SED TANTUM DIC VERBUM...

...ET SANABITUR ANIMA MEA.

sábado, 6 de novembro de 2010

Madame Bardot

Diário,


O canal pago GNT exibiu ontem à noite um documentário sobre Brigitte Bardot, que já faz muito tempo é ativista política e conhecida lutadora contra as malvadezas e crueldades para com os animais que a humanidade reiteradamente comete. 


Eça de Queirós escreveu um conto sobre um eremita que, vivendo uma vida  de penitência, solidão e sacrifício, um belo dia fica sabendo que um seu companheiro  está  morrendo à míngua. Para ajudar este companheiro, o  eremita arranca de um leitãozinho que cruza seu caminho o suculento pernil, que leva ao amigo para que ele recupere as forças. Quando finalmente o santo homem morre, e vai ser julgado diante do Criador, num dos pratos da divina balança um anjo coloca seus bons atos, seus sacrifícios, seu isolamento na busca da comunicação com o Transcendente, suas orações e exortações. Toda a corte celeste se maravilha, vendo o prato do Bem Praticado pesar cada vez mais, levando o eremita na direção do Paraíso - e todos já comemoram o evento quando, num gesto final, o anjo coloca no outro prato da balança uma única coisa: um porquinho agonizando numa poça de sangue. Para horror de todos, AQUELE prato pesa MAIS do que o que contém todos os bons atos praticados, e o eremita se despenha  nas profundezas do inferno.


Entre as mocréias de cara alisada e cotovelos pendentes, Madame Bardot, com seu gauloise aceso, suas muletas, seu rugalhal, sua pequena imagem de la Sainte Vierge levada no bolso do casaco, se destaca como um monumento a uma dimensão humana que rarissimamente se vê, sobretudo entre suas contemporâneas de beleza e fama - que me dão a impressão de que se alguém apertá-las vão APITAR, como aqueles bichinhos de borracha feitos para bebês ou cachorrinhos - e que passam a vida na busca desatinada de parceiros cada vez mais jovens. 


Madame explica que por metade da vida teve que parecer bonita sempre, atraente sempre, gostosíssima sempre; e ainda por cima precisava lidar com uma confusão de maridos, e amantes, e namorados: e cansou!

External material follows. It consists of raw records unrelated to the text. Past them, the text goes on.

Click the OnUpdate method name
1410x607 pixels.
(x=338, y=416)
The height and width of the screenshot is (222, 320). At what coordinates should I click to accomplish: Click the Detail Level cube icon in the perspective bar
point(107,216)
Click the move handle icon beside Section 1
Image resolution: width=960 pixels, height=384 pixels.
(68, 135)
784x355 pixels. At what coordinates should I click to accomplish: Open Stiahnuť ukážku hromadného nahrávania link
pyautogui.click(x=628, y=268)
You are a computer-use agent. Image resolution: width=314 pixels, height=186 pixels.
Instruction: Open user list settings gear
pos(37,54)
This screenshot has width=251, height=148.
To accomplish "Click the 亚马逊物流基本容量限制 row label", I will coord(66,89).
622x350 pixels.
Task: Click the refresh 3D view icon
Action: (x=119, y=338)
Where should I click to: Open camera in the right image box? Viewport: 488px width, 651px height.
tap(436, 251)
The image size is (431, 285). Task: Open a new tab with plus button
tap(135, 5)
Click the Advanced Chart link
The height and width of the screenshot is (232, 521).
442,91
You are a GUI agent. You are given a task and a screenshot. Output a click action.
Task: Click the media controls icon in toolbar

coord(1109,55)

Com um senso de humor ao mesmo tempo irônico e alegre, ela comenta - "eu tinha que ser linda todos os dias, e hoje  sou feia todos os dias: estou recuperando o tempo perdido!" 

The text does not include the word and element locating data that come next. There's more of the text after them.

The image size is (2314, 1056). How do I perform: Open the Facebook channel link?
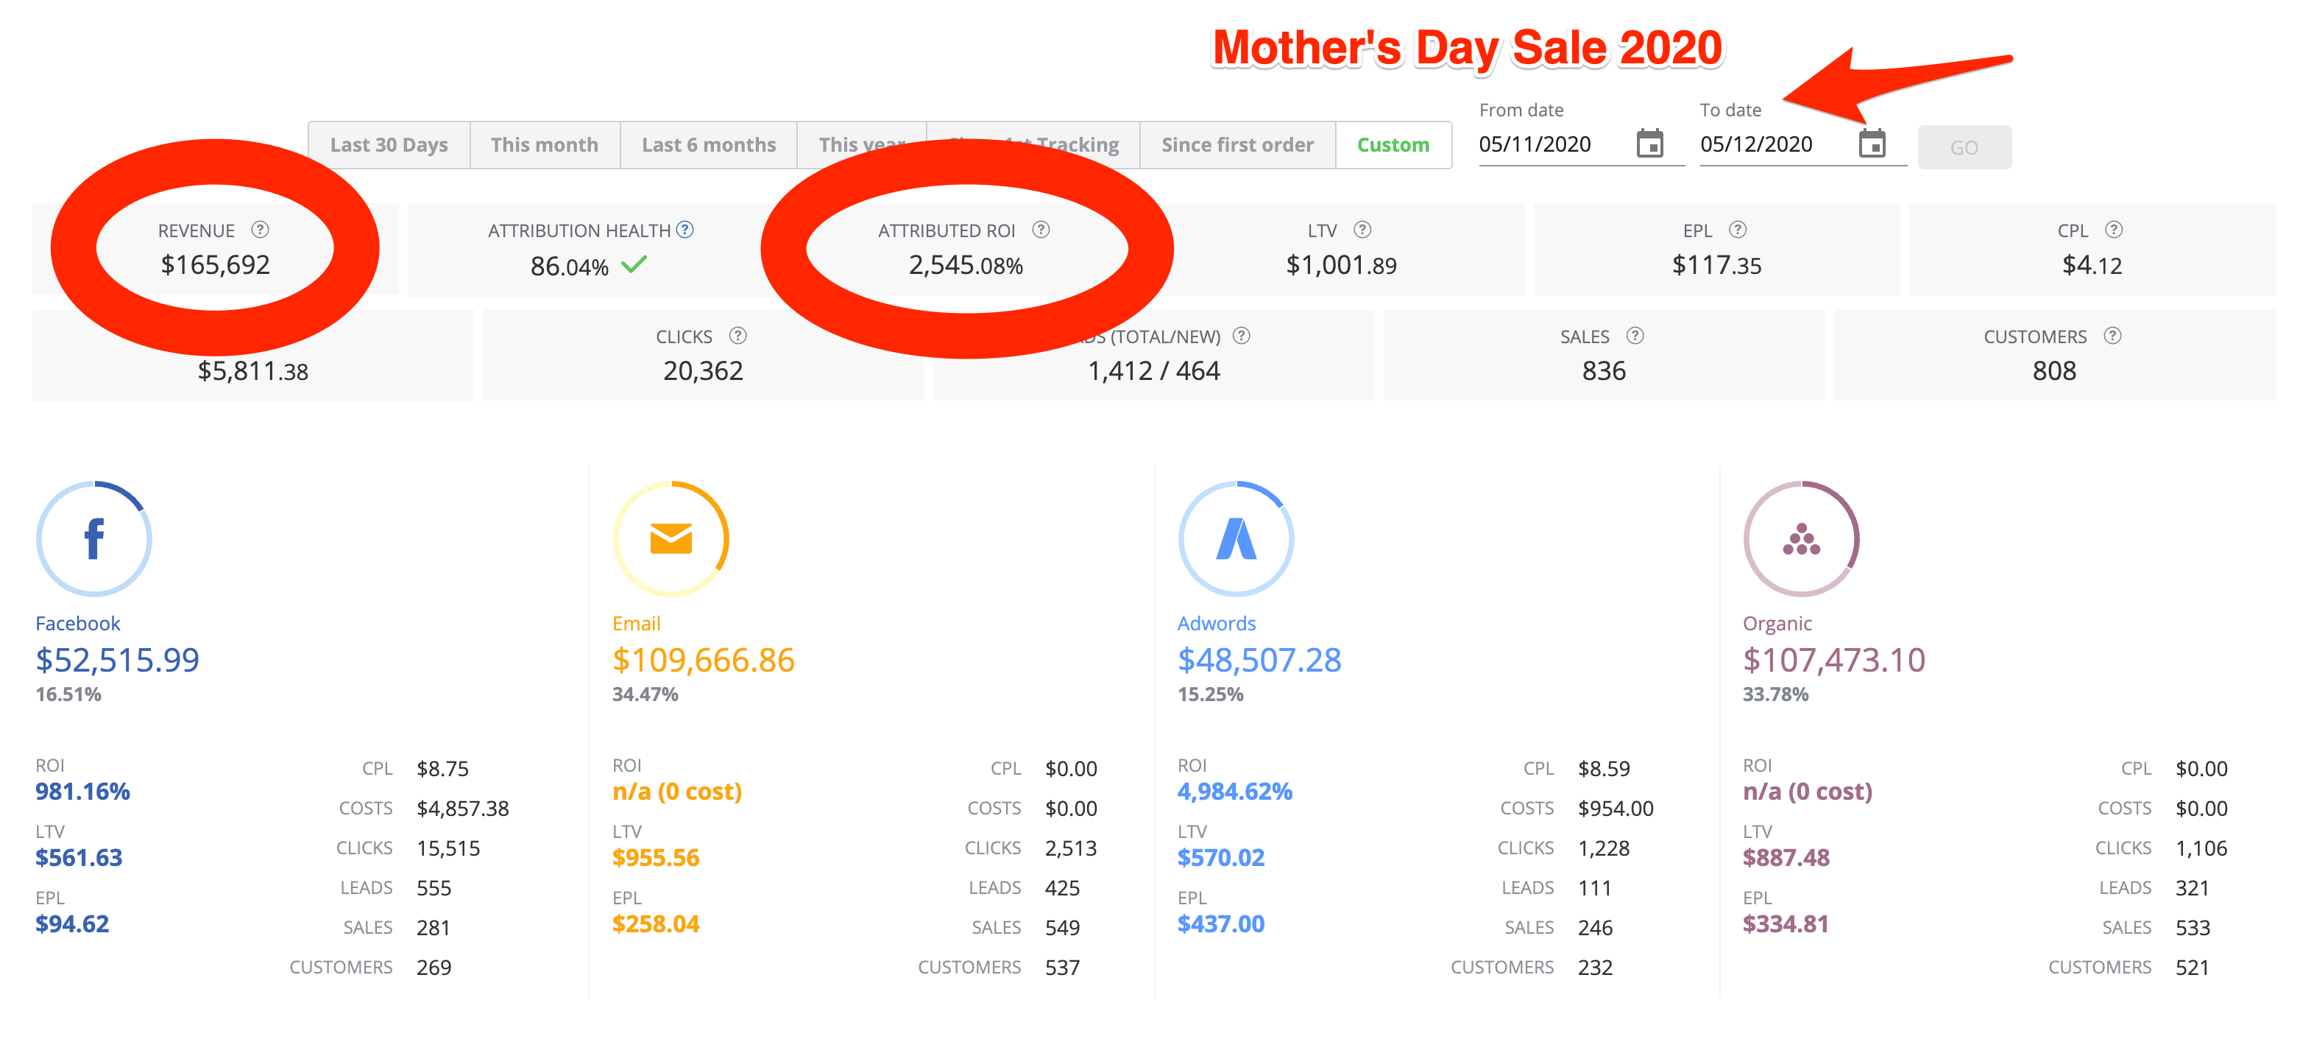click(77, 623)
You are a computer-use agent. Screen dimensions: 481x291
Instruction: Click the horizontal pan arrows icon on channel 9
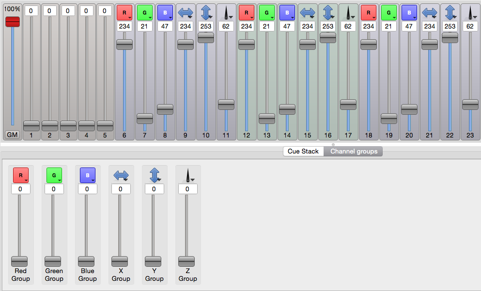[185, 13]
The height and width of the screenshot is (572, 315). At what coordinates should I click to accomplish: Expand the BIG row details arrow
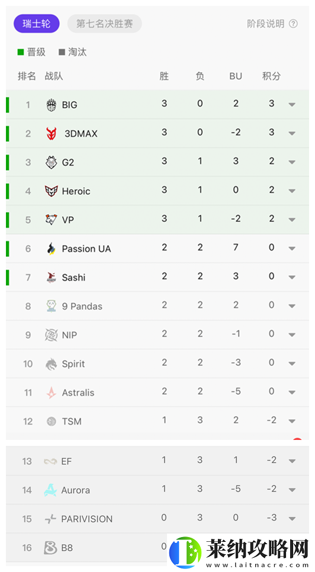pyautogui.click(x=292, y=105)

Pesquisando mais tarde na Internet, verifico que Madame Bardot é coerente e é corajosa, diz na cara de todo mundo verdades julgadas inconvenientes pelo "politicamente correto" - e que, por causa de seus candentes e honestos desaforos, Madame vem colecionando processos nas cortes francesas! Durante o programa, ela diz que sabe perfeitamente que há, neste mundo, grupos de pessoas como ela, e que esses grupos e essas pessoas não conhecem uns aos outros: e é desses que ela gosta, com eles simpatiza, sem precisar conhecê-los de perto.  


Que fique aqui então, diário, esta petite homage a Mme. Brigitte Bardot, por sua sinceridade e por sua aflição diante da insensibilidade e da crueldade dos homens para com a criação indefesa! MOI AUSSI me compadeço deles, moi aussi empatizo inteiramente com ela e sua completa falta de "papas na língua", seus olhos aflitos pela matança a pauladas dos bebês-foca, sua ira incontida diante dos homens que arrancam as unhas dos ursos para fazer com elas um remédio que os chineses acreditam ser eficaz contra a impotência!  "MERDE, allors", diz Brigitte - e digo eu! Que se danem os chineses  e  sua impotência! 


E deixo ainda este bilhetinho a Madame Bardot:


Chère amie, um grande poeta brasileiro chamado Manuel Bandeira escreveu um lindo poema no qual São Pedro, diante da boa  Irene que lhe pede licença para entrar no céu, responde com alegre simplicidade: "Entra, Irene! Você não precisa pedir licença..."   -  


Pegando carona na bela poesia deste formidável poeta, eu lhe afirmo que  o guardião do Grande Portal  também receberá você com a mesma alegria, saudando:  "Soyez la bienvenue, Madame!"